Summer Running Tips

It’s that time again. Hot and sticky. Take a quick look at some summertime do’s and don’ts.

1. Wear socks made of synthetic fibers that wick moisture away from your skin to help prevent blisters and athlete’s foot. For long distance running and long duration exercise, cotton is rotten.

2. Fit your running shoes or other sports shoes with the type of sock you intend to wear them with. Get fit each time you buy new shoes.

3. Don’t wear sandals when playing sports! Shoes (or barefoot where appropriate and safe) is a better bet. Barefoot beach volleyball, beach or groomed, safe, outdoor surface Frisbee, and running is just fine for many people. In general though, be careful when running or walking barefoot outside. Cuts and bee stings are not fun for your feet.

4. Build up to your longer distance training slowly. Consider running your long distance runs earlier than usual to avoid midday heat and pollution.

6. Break in new sport shoes before racing or using them for a long run or workout.
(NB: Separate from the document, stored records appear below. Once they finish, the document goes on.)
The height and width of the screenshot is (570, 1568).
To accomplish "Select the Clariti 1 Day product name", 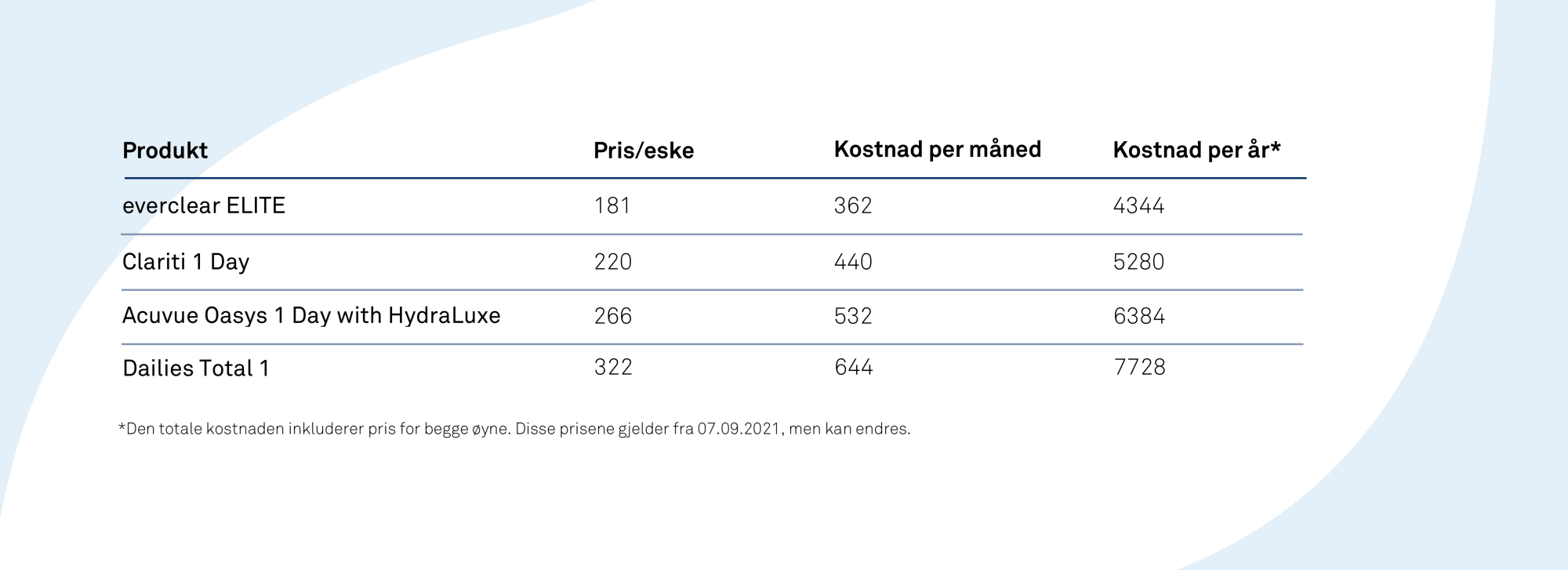I will point(186,262).
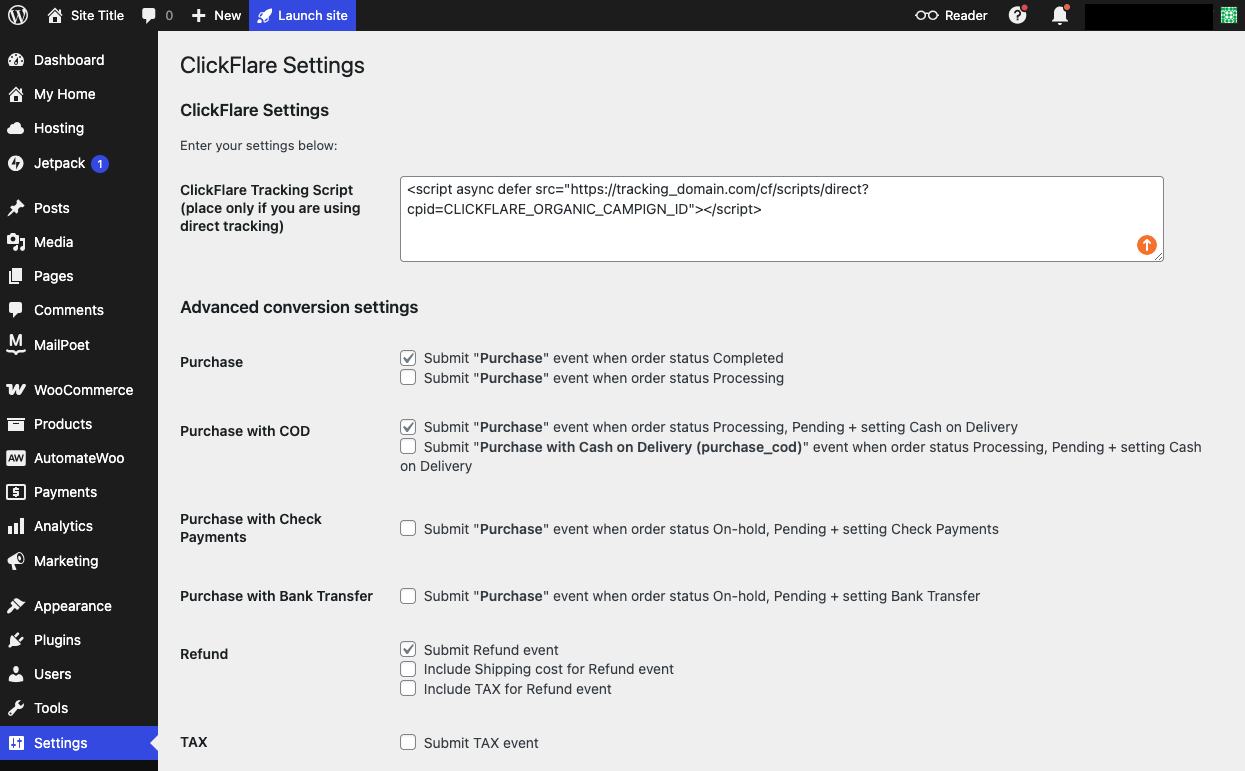Screen dimensions: 1245x771
Task: Open Jetpack from the sidebar
Action: point(59,163)
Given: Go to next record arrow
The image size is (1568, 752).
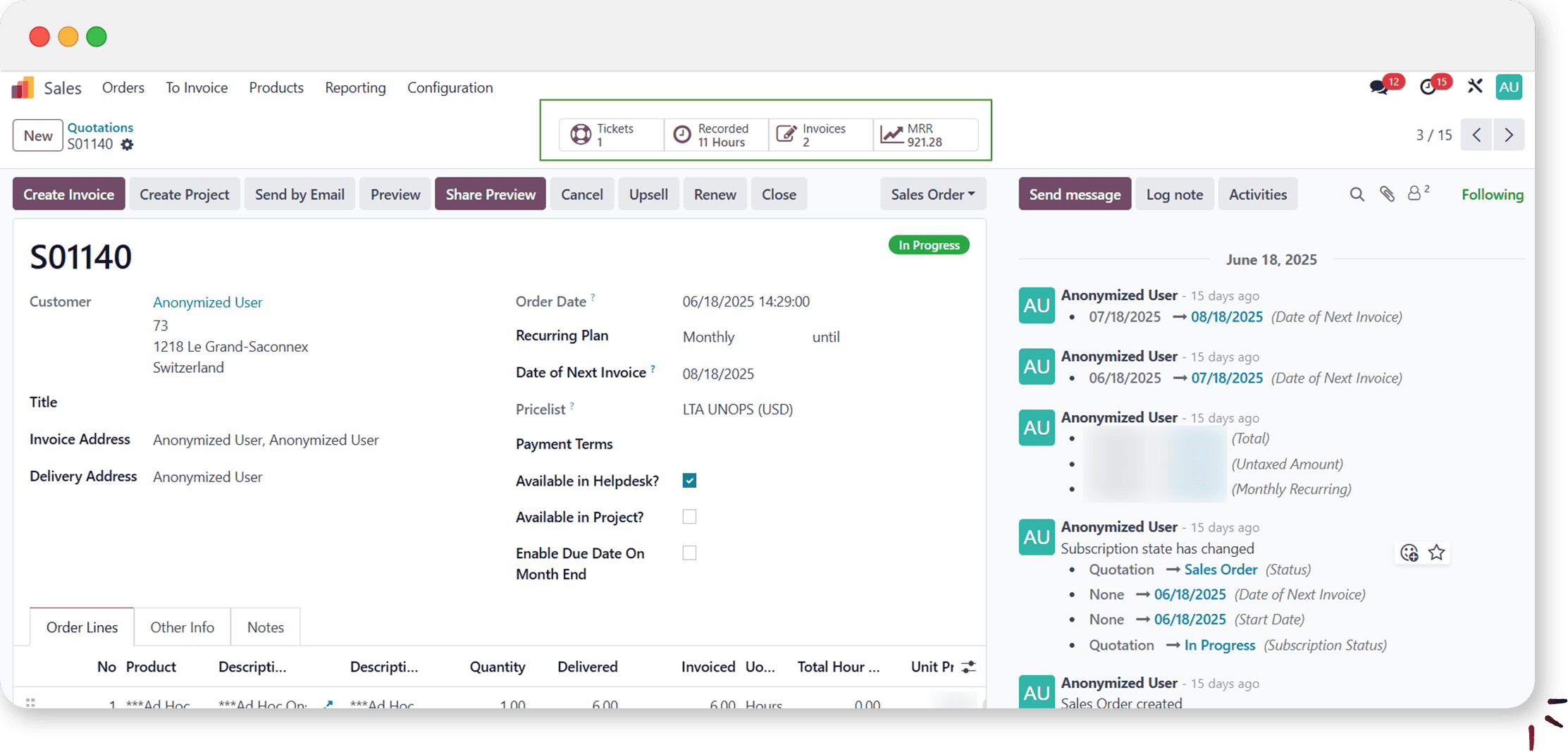Looking at the screenshot, I should point(1509,135).
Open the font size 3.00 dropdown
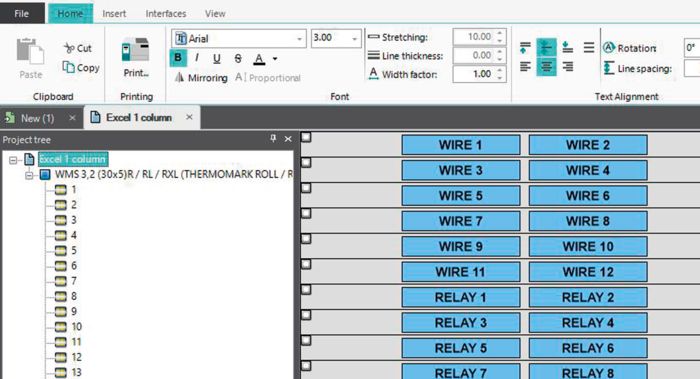 point(354,39)
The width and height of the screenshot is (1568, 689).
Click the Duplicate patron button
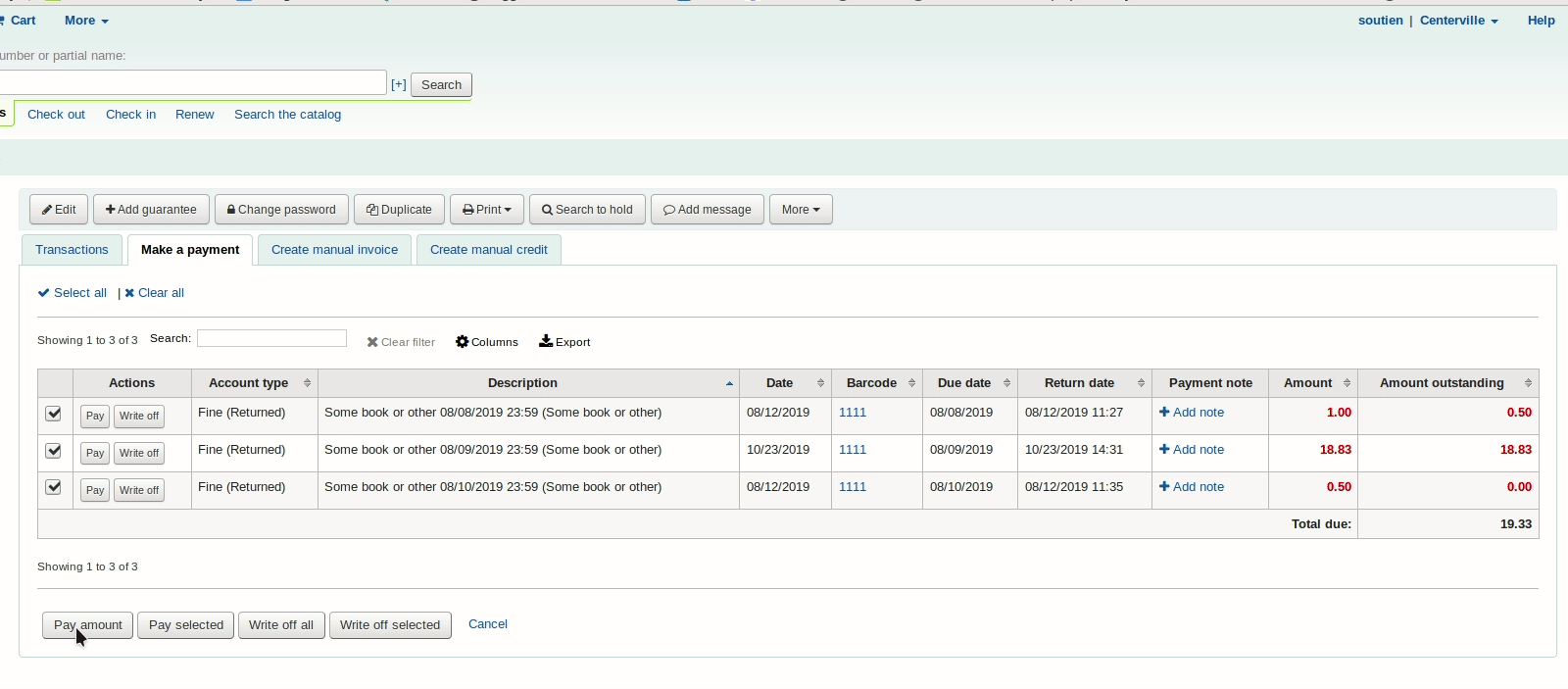[x=399, y=210]
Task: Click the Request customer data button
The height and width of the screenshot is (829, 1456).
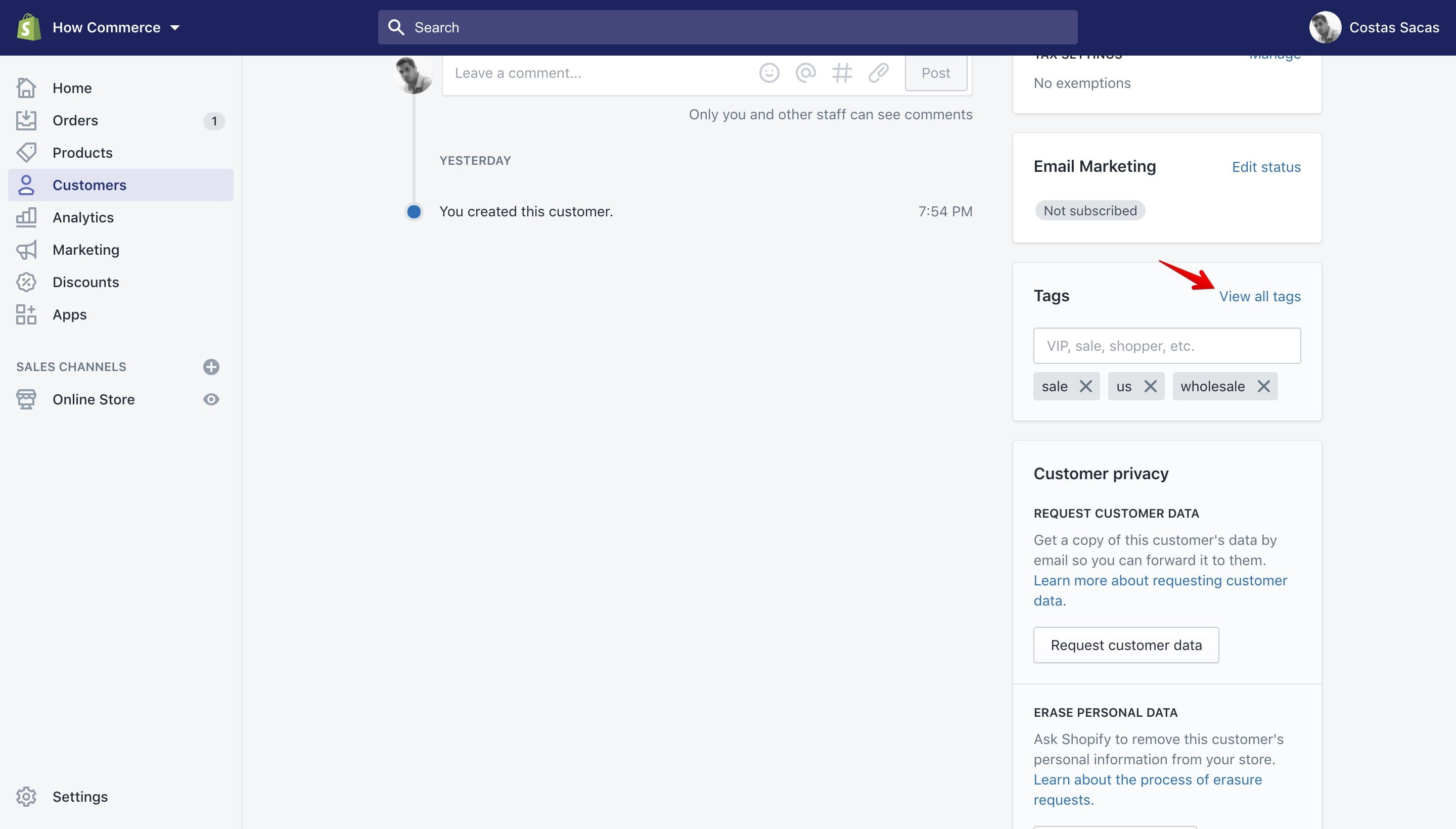Action: (x=1126, y=645)
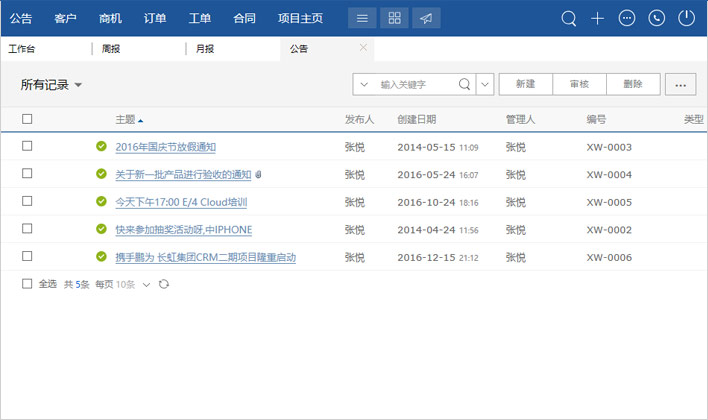Click the 新建 button
708x420 pixels.
pos(525,85)
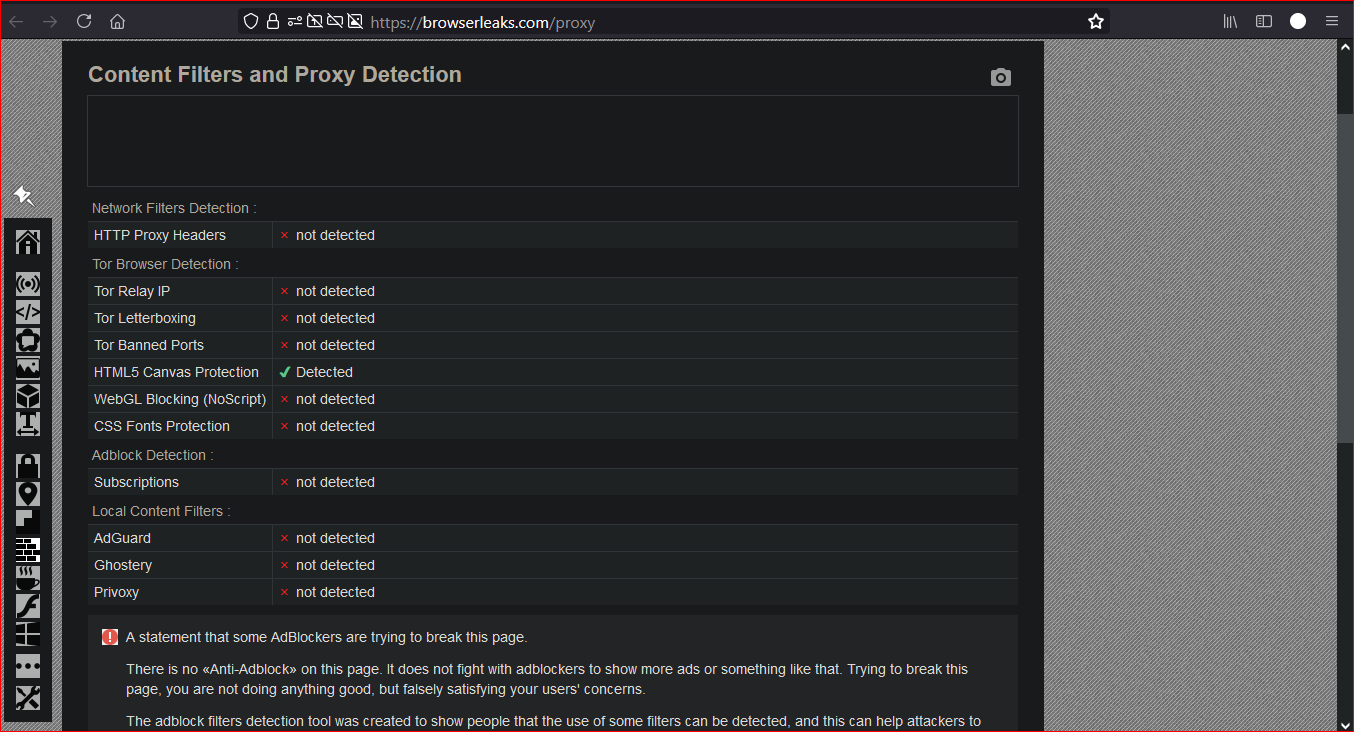Click the home icon in the left sidebar
Viewport: 1354px width, 732px height.
tap(28, 242)
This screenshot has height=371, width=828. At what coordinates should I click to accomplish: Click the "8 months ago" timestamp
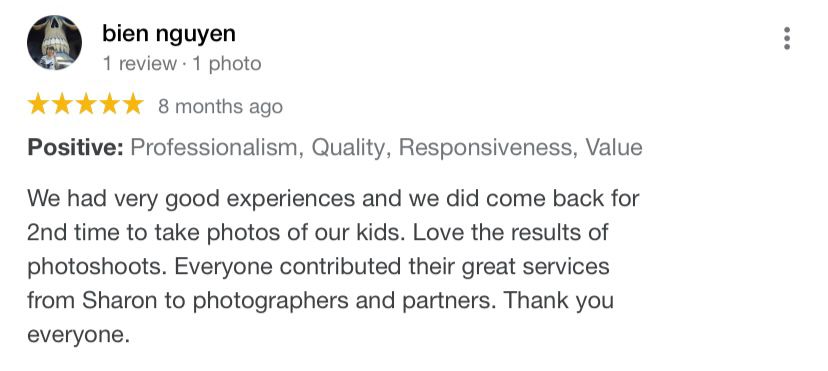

7. Use sunscreen to prevent solar injury to your skin. UVA and UVB protection are important. Don’t forget your feet at the beach. Try to avoid mid-day exposure between the hours of 10am-2pm. Protect your eyes with UV safe glasses.

8. Don’t forget to replace your fluids on long runs, but avoid overhydration on events over 4 hours.

9. Do wear sport specific running shoes. Running shoes do not have the lateral support needed for tennis. Help yourself avoid ankle sprains and other injuries and do fit your running shoes or other sports shoes with the type of sock you intend to wear them with. Do replace your running shoes often. Replace them at least every 350 – 450 miles run.

10. Be careful running in low light conditions both because of road traffic, uneven pavement and also be aware of increased balance problems.